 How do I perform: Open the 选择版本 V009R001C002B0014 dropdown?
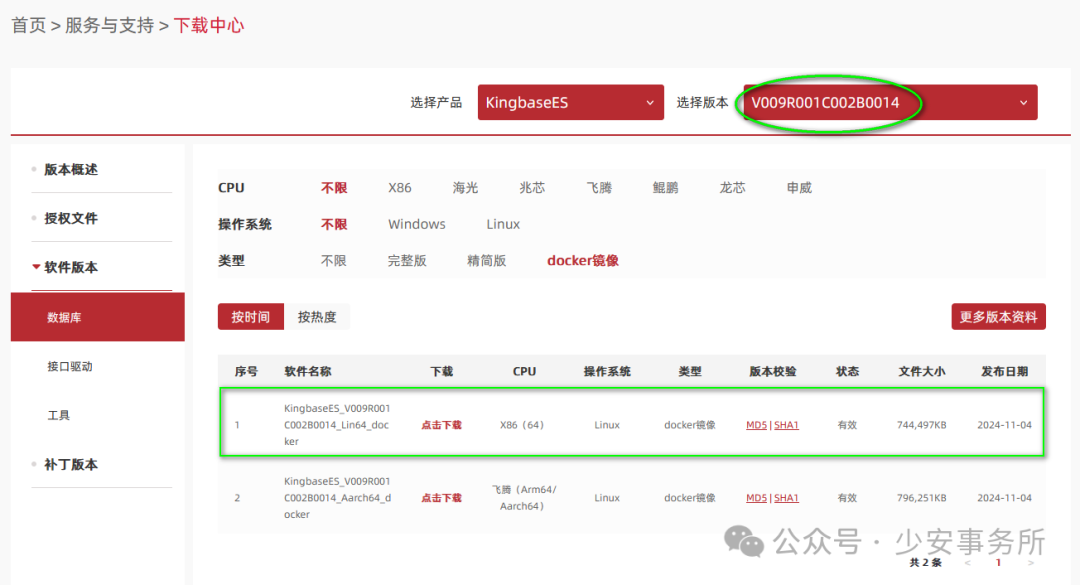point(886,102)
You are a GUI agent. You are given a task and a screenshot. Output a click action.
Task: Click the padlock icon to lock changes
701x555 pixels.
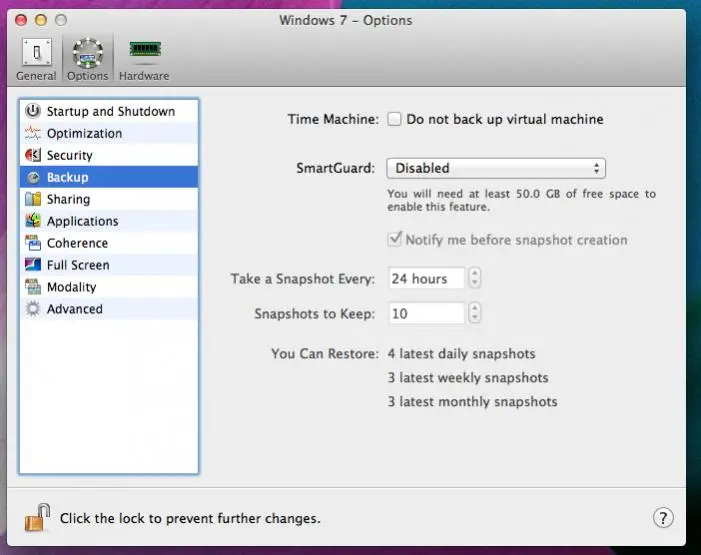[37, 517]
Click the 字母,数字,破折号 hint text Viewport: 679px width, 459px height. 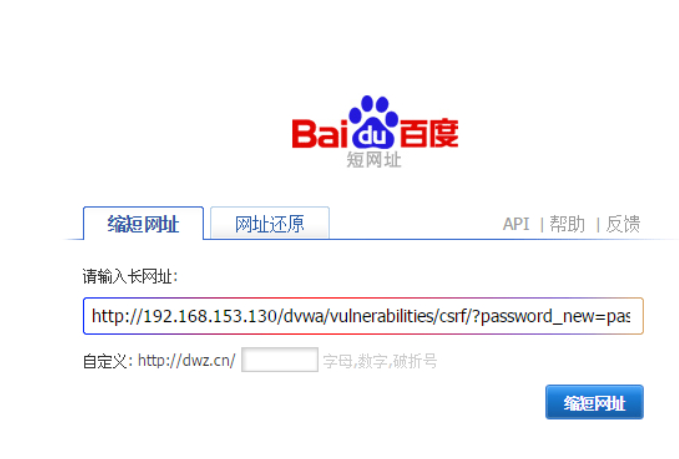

****

Every line of the data should be copied as it stands, without the images.

 How do I perform: Open the 选择版本 V009R001C002B0014 dropdown?
point(886,102)
You are a GUI agent. You are given a task and a screenshot. Output a click action.
Task: Click the padlock icon to lock changes
701x555 pixels.
[37, 517]
Click the 字母,数字,破折号 hint text Viewport: 679px width, 459px height. 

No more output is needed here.